▸ **Text passage**:
-------------------------

In addition, Federation leaders and others view these cases as less clearly attributable to the Jewishness of those executed.
The 13 jailed Jews are religious leaders in their local communities who are alleged to have spied for Israel and the U.S. — an allegation vehemently denied by both governments. The executed Jews were less prominent community members charged with other crimes, such as corruption and forgery. Whether trumped up or true, or somewhere in between, say some Jewish leaders, this makes it much harder to tie their cases directly to their Jewishness.
Sam Kermanian, secretary general of the Federation, is unapologetic about his group’s approach in dealing with such problems.
Notwithstanding his critics’ charges of silence, he said, “There have been cases in the past in which we have been the only outspoken people. Memorials were held in all the cases of those executed after we got the news. Public officials attended, and statements were given to reporters. Anyone who was interested to hear, did.”
But asked to address the case of the 11 missing Jews, Kermanian said, “At this point, I don’t wish to make any comments on this case.”

-------------------------

▸ **Aim 1**: According to the text, who is the secretary general of the Federation?

-------------------------

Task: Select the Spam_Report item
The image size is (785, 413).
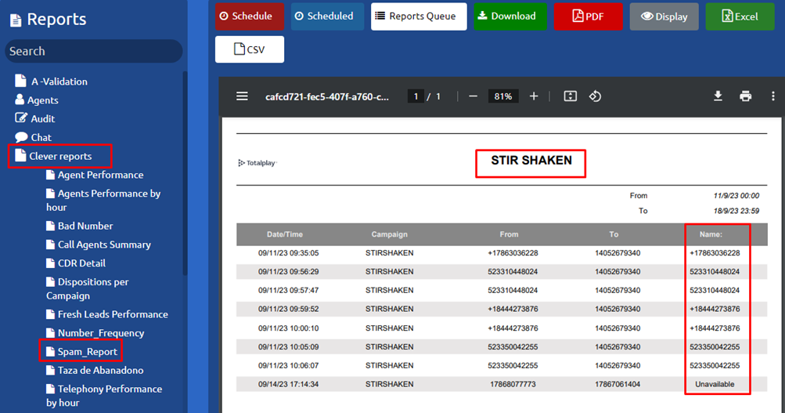Action: [87, 351]
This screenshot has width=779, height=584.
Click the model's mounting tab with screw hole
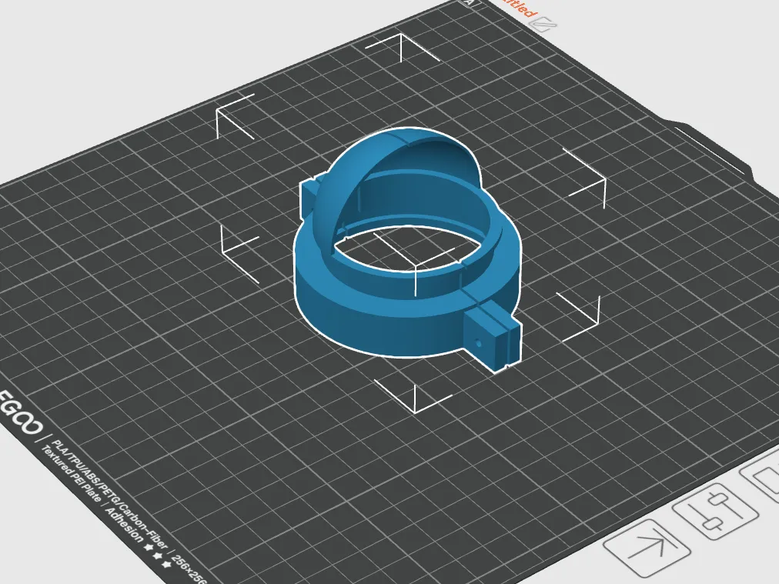pos(493,337)
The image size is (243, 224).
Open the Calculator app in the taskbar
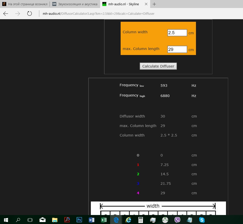pos(141,220)
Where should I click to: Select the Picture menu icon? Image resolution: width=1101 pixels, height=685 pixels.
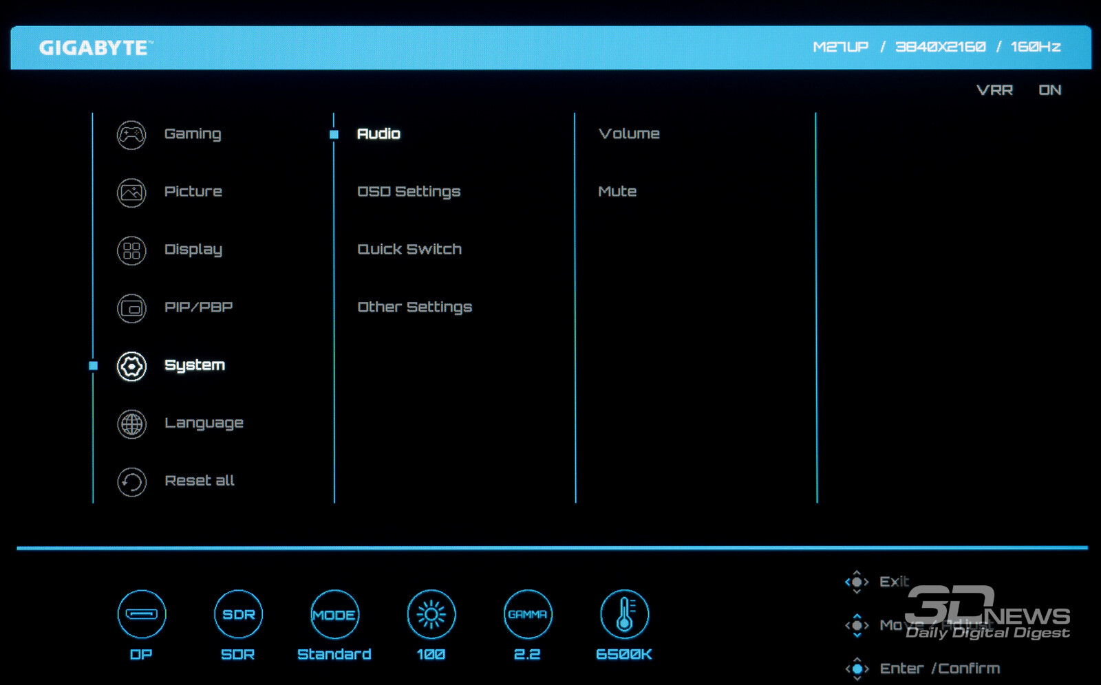click(x=131, y=193)
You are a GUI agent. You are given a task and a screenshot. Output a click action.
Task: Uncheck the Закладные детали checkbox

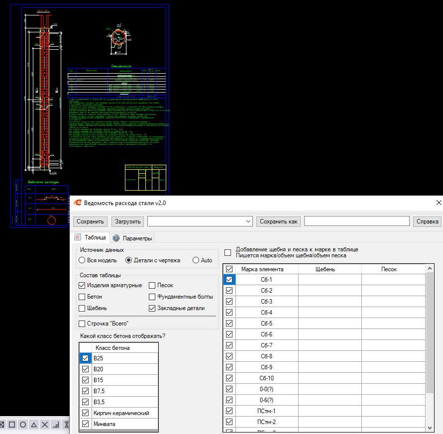(152, 308)
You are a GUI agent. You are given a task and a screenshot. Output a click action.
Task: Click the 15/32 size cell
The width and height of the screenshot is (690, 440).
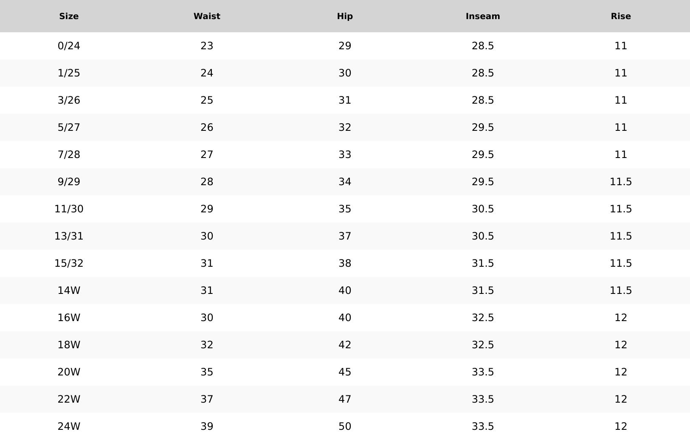[x=69, y=263]
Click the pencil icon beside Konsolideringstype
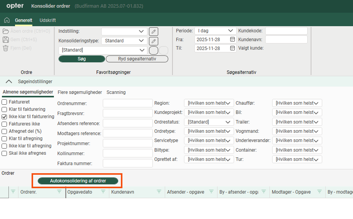353x219 pixels. click(x=153, y=41)

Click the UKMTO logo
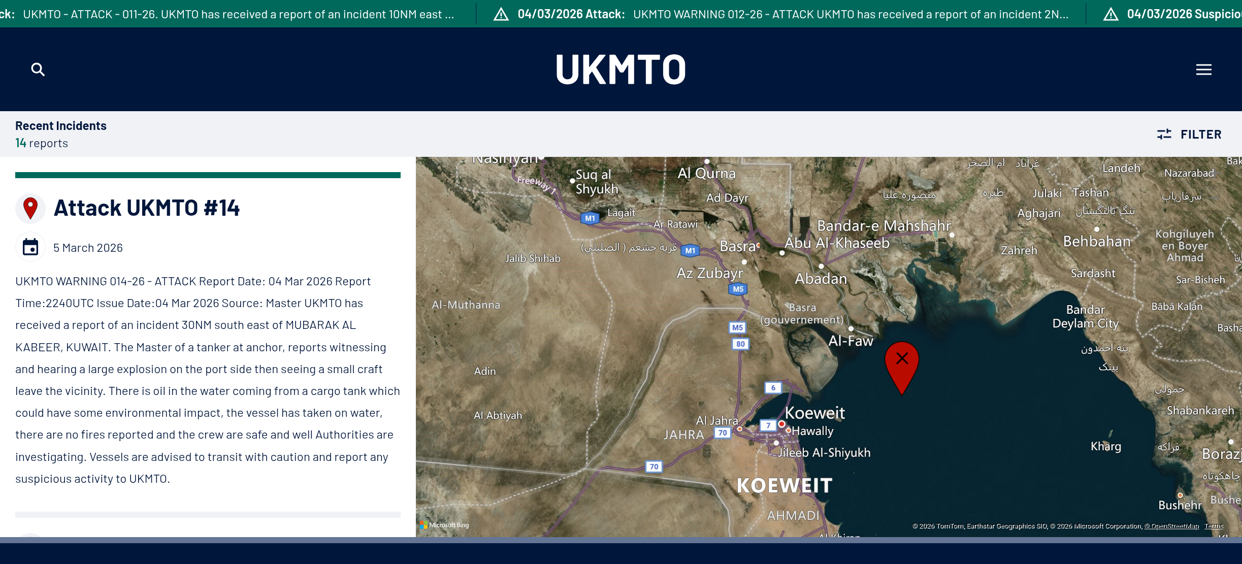pos(620,70)
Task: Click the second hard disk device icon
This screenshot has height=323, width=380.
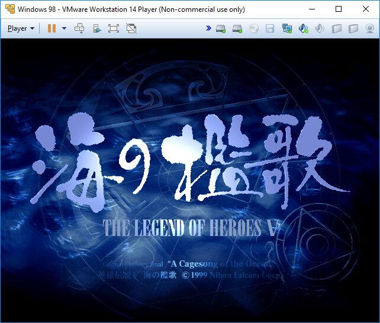Action: tap(237, 28)
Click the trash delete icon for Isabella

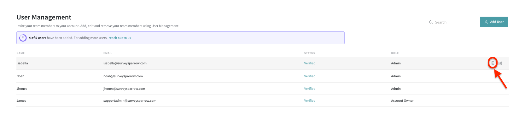point(493,63)

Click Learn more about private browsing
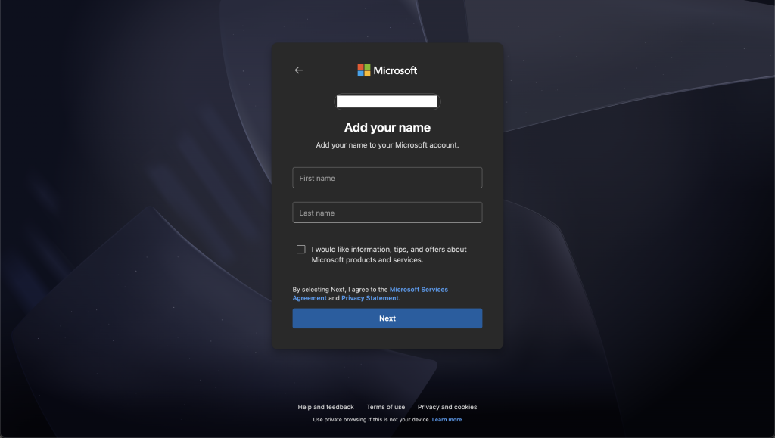(447, 419)
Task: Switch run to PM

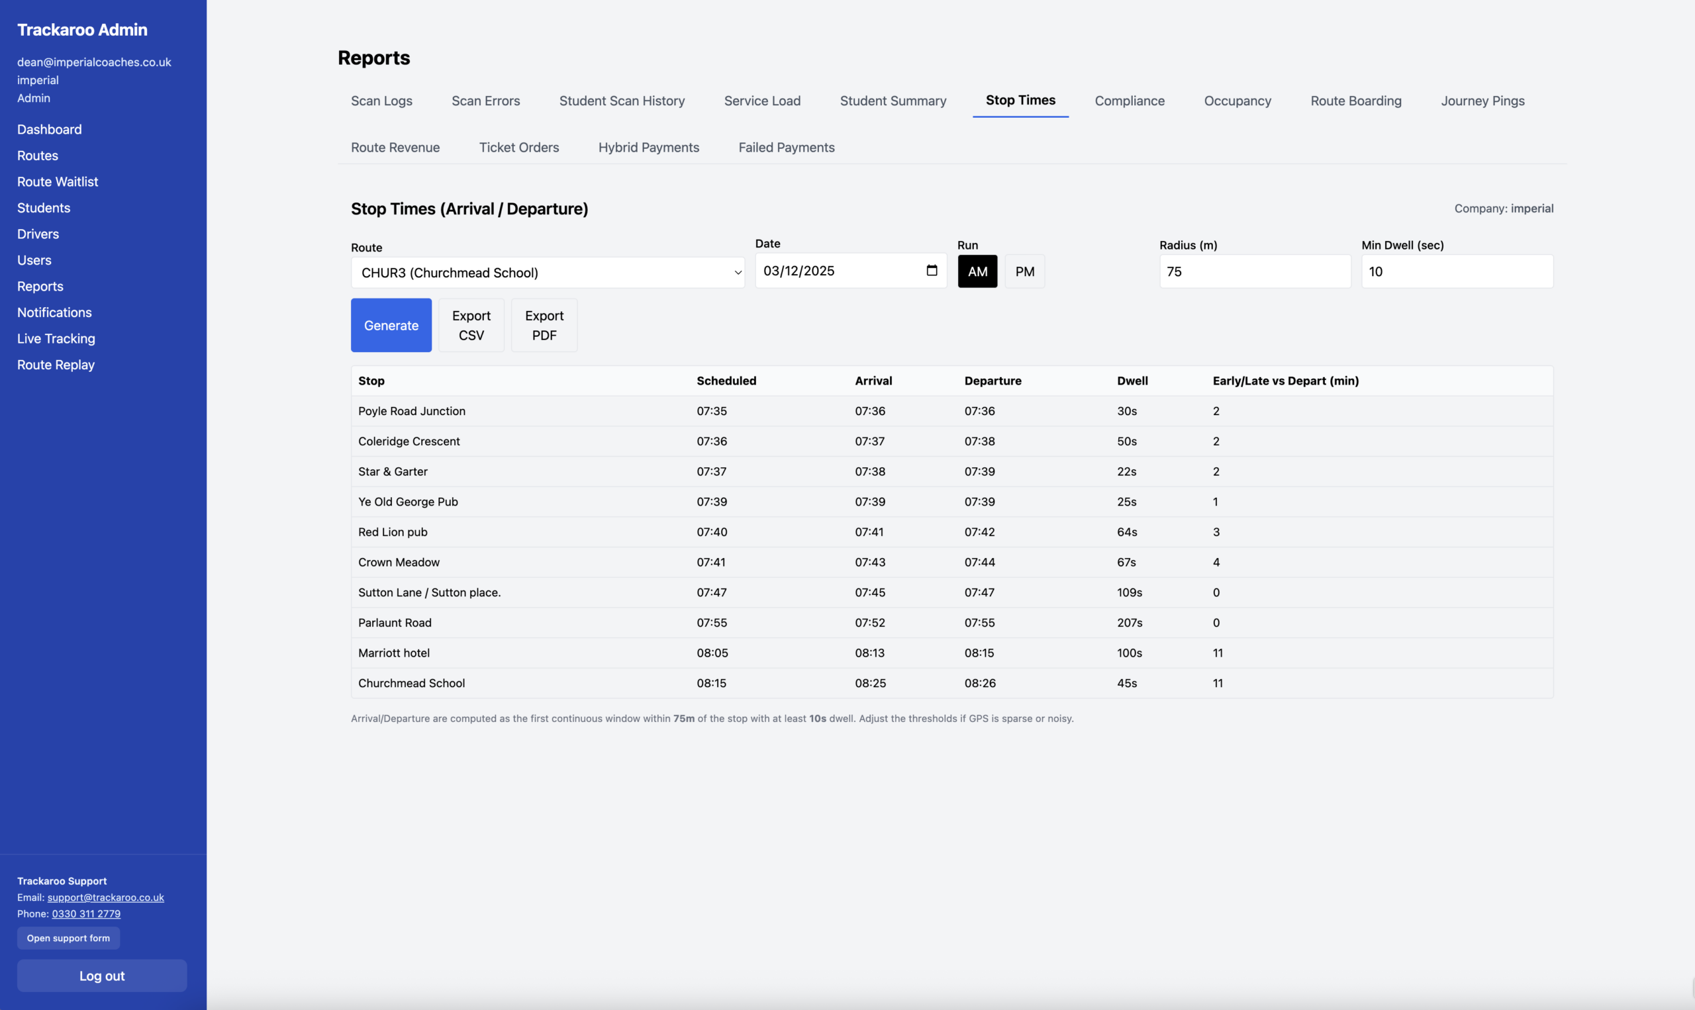Action: (x=1024, y=272)
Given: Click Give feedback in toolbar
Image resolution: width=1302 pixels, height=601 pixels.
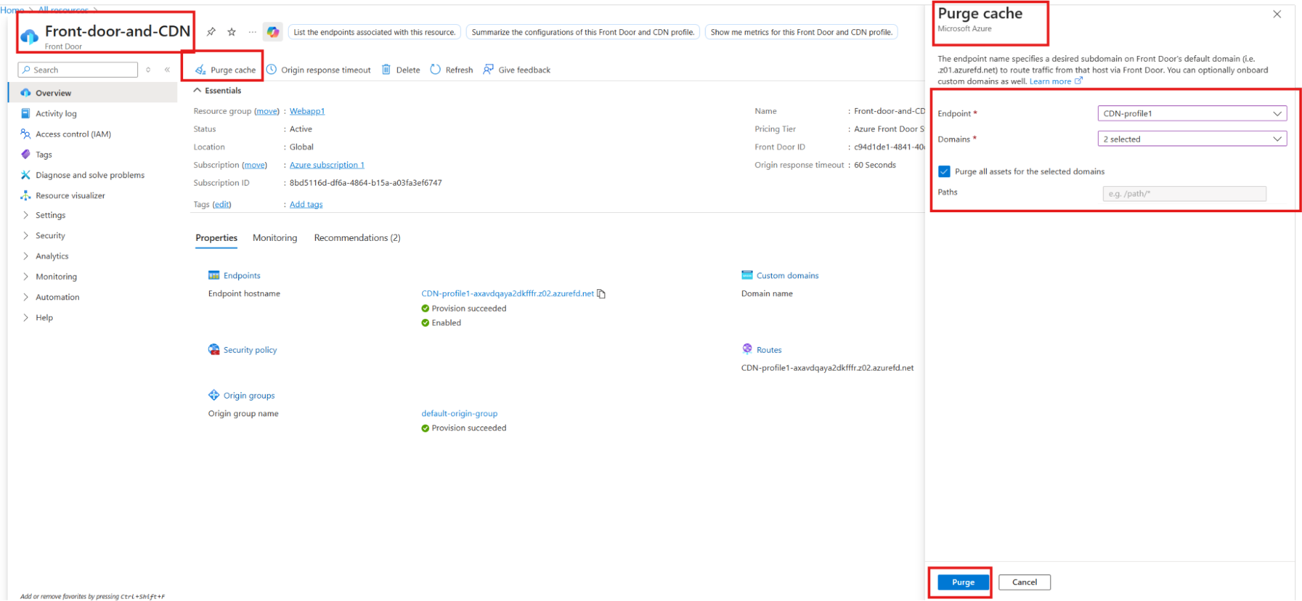Looking at the screenshot, I should point(517,70).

-------------------------

▸ **Aim 2**: List every row that contains the word "size".

▸ **Written reply 1**: Sam Kermanian

▸ **Written reply 2**:
The image size is (785, 413).
The image size is (243, 224).
Task: Click the 15/32 size cell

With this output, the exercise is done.